3D Insights to Nanoscale Systems
Assistant Prof. Tamar Segal-Peretz
The Grand Technion Energy Program is delighted to welcome Assistant Prof. Tamar Segal-Peretz, new faculty member at the Department of Chemical Engineering. Her research includes polymer-based functional nanostructures, ranging from self-assembly of polymers to growth of inorganic materials inside polymers. In addition, she utilizes advanced three-dimensional characterization using transmission electron microscopy (TEM) tomography to decipher the 3D structure of various nanoscale systems.
Assistant Prof. Segal-Peretz’s focus is on understanding and developing new materials and processes to enable the fabrication of the future’s optical and semiconductor devices as well as separation membranes for purification and water treatment processes.
“Many energy related systems such as renewable energy production and storage devices are based on three dimensional functional nanostructures. By revealing the structure-function correlation of these nanostructures, we can create the knowledge foundation for designing and fabricating improved devices.” says Tamar.
The use of block copolymers enables fabrication of highly ordered nanostructures with small dimensions.
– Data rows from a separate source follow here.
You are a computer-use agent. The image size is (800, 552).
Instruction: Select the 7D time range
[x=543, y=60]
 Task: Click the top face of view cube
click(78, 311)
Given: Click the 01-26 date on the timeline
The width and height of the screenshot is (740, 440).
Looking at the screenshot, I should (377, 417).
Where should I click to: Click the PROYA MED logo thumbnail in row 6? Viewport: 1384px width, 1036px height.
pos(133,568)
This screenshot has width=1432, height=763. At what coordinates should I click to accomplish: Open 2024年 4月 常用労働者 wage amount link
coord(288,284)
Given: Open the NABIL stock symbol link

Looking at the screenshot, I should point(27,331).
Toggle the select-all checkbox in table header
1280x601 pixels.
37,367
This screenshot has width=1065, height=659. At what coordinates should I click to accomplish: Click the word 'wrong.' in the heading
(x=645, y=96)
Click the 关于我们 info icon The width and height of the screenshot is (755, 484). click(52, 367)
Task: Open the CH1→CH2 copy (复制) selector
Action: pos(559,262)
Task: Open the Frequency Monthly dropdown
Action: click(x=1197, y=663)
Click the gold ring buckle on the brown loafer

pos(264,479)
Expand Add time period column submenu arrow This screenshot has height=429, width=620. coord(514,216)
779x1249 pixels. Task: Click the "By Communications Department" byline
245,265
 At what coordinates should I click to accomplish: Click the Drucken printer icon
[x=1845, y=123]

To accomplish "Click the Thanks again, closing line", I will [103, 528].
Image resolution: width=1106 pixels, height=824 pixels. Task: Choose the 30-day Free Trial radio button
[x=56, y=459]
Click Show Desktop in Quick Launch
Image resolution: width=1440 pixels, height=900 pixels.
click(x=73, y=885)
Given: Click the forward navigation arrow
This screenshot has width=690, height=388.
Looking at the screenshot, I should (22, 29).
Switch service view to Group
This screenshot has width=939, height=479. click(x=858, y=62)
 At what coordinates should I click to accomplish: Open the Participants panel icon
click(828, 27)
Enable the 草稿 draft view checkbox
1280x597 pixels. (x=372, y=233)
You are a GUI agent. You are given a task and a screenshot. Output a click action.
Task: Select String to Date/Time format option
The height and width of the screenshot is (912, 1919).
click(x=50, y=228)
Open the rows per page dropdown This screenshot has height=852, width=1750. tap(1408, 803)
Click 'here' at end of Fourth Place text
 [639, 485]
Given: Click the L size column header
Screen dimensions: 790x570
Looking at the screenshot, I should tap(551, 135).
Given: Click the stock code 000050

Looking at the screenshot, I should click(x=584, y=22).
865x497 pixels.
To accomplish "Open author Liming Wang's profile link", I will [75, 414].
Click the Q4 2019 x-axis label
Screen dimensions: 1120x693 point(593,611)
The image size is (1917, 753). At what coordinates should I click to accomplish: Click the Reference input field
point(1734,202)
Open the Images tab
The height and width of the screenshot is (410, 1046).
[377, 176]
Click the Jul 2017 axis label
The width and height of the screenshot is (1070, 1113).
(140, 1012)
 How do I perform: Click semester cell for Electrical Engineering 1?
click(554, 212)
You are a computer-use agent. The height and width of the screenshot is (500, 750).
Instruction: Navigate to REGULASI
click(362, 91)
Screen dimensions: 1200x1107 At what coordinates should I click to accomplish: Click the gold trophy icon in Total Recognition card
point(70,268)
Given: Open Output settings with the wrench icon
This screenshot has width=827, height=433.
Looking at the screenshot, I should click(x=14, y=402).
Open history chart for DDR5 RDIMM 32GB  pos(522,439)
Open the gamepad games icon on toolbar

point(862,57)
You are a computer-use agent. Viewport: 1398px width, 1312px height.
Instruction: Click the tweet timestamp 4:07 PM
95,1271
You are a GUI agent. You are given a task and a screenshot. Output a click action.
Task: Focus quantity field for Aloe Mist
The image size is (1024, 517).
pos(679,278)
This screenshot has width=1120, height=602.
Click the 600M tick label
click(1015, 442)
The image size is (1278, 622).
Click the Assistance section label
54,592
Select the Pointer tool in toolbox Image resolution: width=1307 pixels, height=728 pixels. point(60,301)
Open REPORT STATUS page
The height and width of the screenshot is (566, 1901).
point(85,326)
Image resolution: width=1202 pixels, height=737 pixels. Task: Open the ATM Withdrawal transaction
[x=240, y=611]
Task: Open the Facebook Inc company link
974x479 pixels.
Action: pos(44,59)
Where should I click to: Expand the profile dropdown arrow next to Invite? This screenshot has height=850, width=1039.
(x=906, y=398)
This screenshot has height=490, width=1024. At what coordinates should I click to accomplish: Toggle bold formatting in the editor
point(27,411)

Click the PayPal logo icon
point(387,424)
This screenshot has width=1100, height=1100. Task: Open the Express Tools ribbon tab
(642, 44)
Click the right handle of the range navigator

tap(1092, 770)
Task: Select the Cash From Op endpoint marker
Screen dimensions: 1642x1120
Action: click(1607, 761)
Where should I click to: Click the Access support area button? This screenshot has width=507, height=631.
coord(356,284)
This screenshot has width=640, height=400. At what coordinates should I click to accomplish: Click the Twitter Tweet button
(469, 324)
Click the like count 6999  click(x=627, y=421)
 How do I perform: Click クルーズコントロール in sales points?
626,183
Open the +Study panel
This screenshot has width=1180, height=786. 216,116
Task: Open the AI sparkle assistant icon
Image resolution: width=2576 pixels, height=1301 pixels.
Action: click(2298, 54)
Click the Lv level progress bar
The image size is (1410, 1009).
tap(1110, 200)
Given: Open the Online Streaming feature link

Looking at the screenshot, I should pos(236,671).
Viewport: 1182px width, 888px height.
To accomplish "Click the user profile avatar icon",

We investigate how to create new structures by combining block copolymer self-assembly with inorganic materials and how to utilize these structures in water and energy devices. To succeed in this challenge, we must have a thorough understanding of the processes occurring deep in the layers. “Most of the tools currently available only examine the surface of the material, thus missing important information that is below the surface,” says Assistant Prof. Segal-Peretz. “3D mapping of structures using transmission electron microscopy (TEM tomography) is essential for understanding nanoscale processes such as self-assembly and would enhance our ability to fabricate desired functional nanostructures.”
“I am fascinated by our ability as scientists to connect nanoscale phenomena to the macroscopic behavior of renewable energy devices and I enjoy solving these types of problems,” says Tamar. “I feel confident that with the research conducted in GTEP, both in my lab and across the Technion, we will be able to develop better technologies for clean environment.”
Assistant Prof. Tamar Segal-Peretz completed all of her degrees at the Technion – after an undergraduate degree in Biochemical Engineering at the Department of Chemical Engineering, she completed her doctorate on polymer-based solar cells at the Technion’s Multidisciplinary Program for Nanoscience and Nanotechnology, under the supervision of Prof. Gitti L. Frey from the Materials Science and Engineering Department. Tamar returns to the Technion after a postdoctoral fellowship at Argonne National Laboratory and at the University of Chicago.